Reclamar: vício ou virtude? (2)

Saiu em uma edição do Diário Oficial da União uma publicação relevante quanto a um cliente do escritório. Tendo de apresentar a página dessa publicação à Junta Comercial gaúcha, fizemos o que normalmente se faz: imprimimos a página a partir do site da Imprensa Nacional. Cada página do Diário Oficial assim obtida vem com um código único, que permite a verificação da autenticidade.

Essa assinatura digital existe por força de lei (na verdade, da Medida Provisória, número 2.200-2 de 24/08/2001) e é amplamente usada e aceita. A Imprensa Nacional adverte: as publicações oficiais desde 1990 estão disponíveis no site, com certificação digital.

Porém, para nossa surpresa, a Junta Comercial inflexivelmente recusou o documento e exigiu original ou cópia autenticada do Diário Oficial impresso. “Queremos uma folha de papel jornal.” Solicitamos uma cópia autenticada da página relevante à Imprensa Nacional em Brasília: para nossa ainda maior surpresa (preconceito?!), foi fácil, ágil e barato.
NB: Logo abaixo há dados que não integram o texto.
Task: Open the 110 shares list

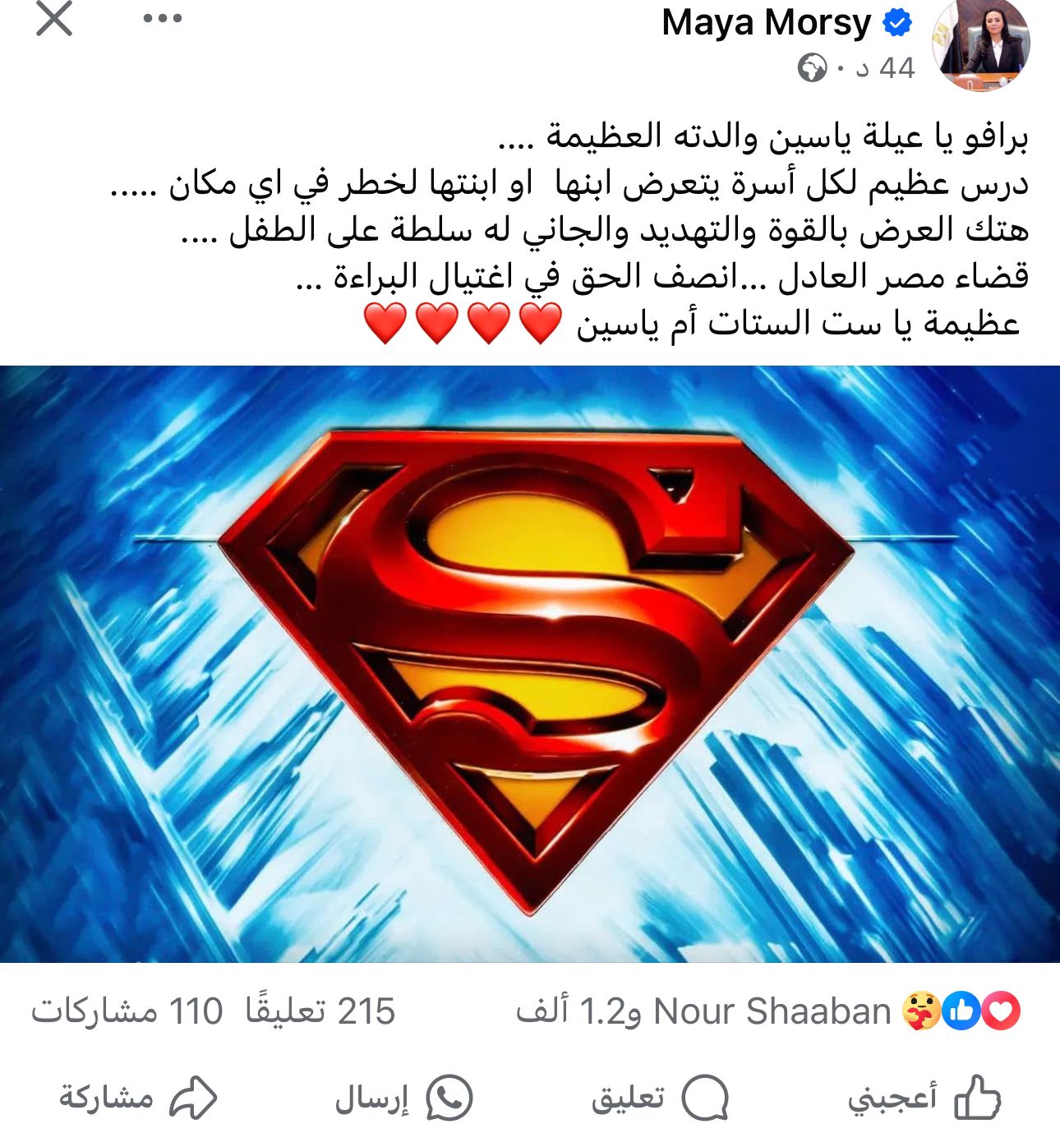Action: [x=127, y=1011]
Porém, para nossa enorme suspresa, a Imprensa Nacional nos enviou a mesma página que tínhamos imprimido originalmente a partir do site, mas com um simplório carimbo da Imprensa Nacional (“confere com o original”, ou algo assim) e a rubrica de um servidor público, sem reconhecimento de firma.
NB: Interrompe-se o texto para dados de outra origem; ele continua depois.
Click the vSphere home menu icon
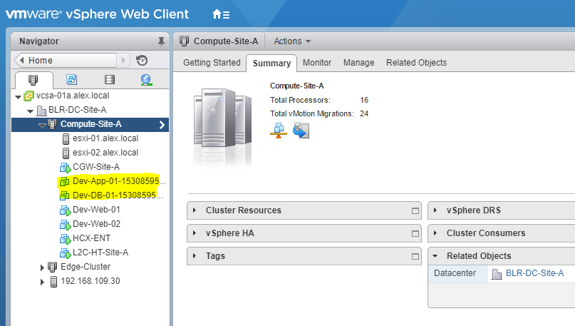 pyautogui.click(x=221, y=14)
Esse carimbo e essa rubrica sem reconhecimento de firma pouco acrescentaram à autenticidade ou mesmo à aparência de autenticidade da (já suficientemente autêntica) página com autenticação digital. Mas era o tudo o que a Imprensa Nacional tinha a oferecer. “Não enviamos folha em papel jornal.” E foi o que apresentamos à Junta Comercial.
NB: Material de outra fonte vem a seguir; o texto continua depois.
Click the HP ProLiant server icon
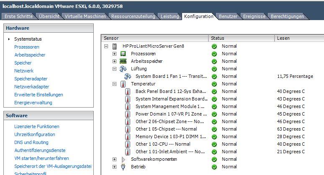The width and height of the screenshot is (324, 175). 115,46
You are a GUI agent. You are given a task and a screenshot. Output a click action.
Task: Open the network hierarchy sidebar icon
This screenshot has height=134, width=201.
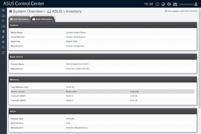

Porém, para nossa estapafurdiamente gigante surpresa (e com um tantinho de alegria pelo nosso cliente), a Junta Comercial aceitou aquilo que era uma folha impressa do site mais carimbo e rubrica.

Nessa história, talvez o mais irritante seja a recusa inicial da Junta em reconhecer autenticidade a um documento de autenticidade óbvia, legalmente exigível e amplamente aceita. Ou talvez seja o reconhecimento final, pela Junta, da autenticidade do segundo documento apresentado, pretensamente mais autêntico que o primeiro, mas, na verdade, igualmente autêntico. Ou talvez seja, simplesmente, a inconsistência e a arbitrariedade da Junta.

De qualquer forma, problema resolvido. Mas neste caso, desta vez. Sem termos manifestado nossa insatisfação com a recusa inicial indevida, não temos como garantir que a Junta se abstenha de repetir essa recusa indevida futuramente. Sem termos reclamado, só nos resta torcer que o absurdo não se repita.